老树盈枝(12)

赵麟斌

《老树新枝》跋

     一部书,  写完“序”,理应还要有篇“跋”,算是完整的首尾呼应,诚如有“前言”,应当有“后记”一样。

       我在写《老树新枝》的过程中,其经历和心境,就像“过山车”似地呼啸驰骋,跌宕起伏。那种感情和感受,迄今想起来和回味咀嚼,依然会猛烈地撞击着我的胸怀。

        生物学的原理告诉我们,经过了漫长岁月的演变,由猿猴而进化成现代人,故人类是世上的高级灵长物。主要区别它物的,在于人类有共同的特性:看得懂文字,听得懂语言。虽然有些动物和生物,经过驯化,似乎也有一点会通人性的表现,但毕竟还是无法与人类“同日而语”,终究还是原始的它们。

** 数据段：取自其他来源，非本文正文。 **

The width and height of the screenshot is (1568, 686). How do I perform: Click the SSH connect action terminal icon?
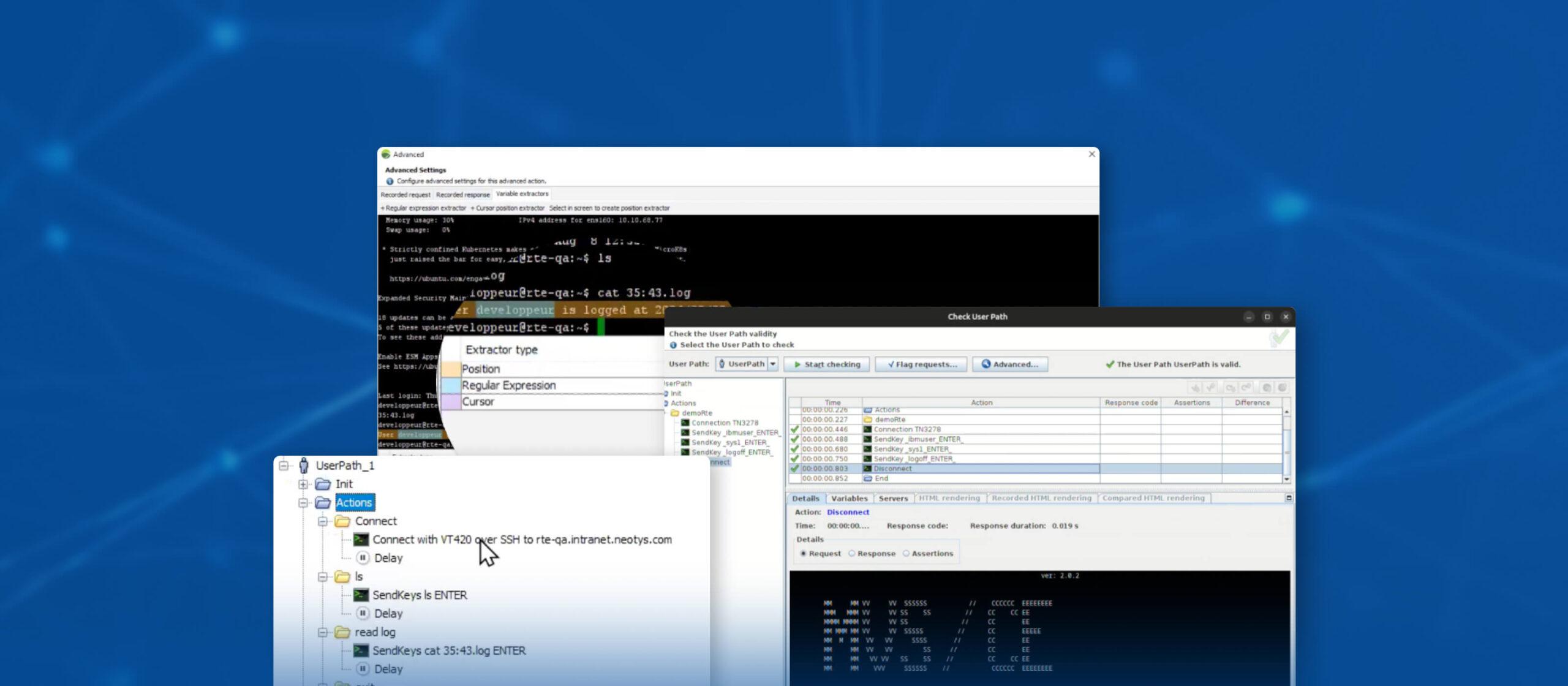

       人是有感情的,而感情是会随着时间、年龄、环境的变化而发展,这是无法抗逆的。除了用语言表达出感情的形态,文字则是最好的寄托。我的每篇《老树新枝》,都是触景生情,由感而发;字字句句,起承转合,都是殚精竭虑,反复推敲而写成的。它记录下了我在那段时光里的悲欢离合,心情慰籍,也感受到了文字陪伴我的诚然可贵和没齿不忘。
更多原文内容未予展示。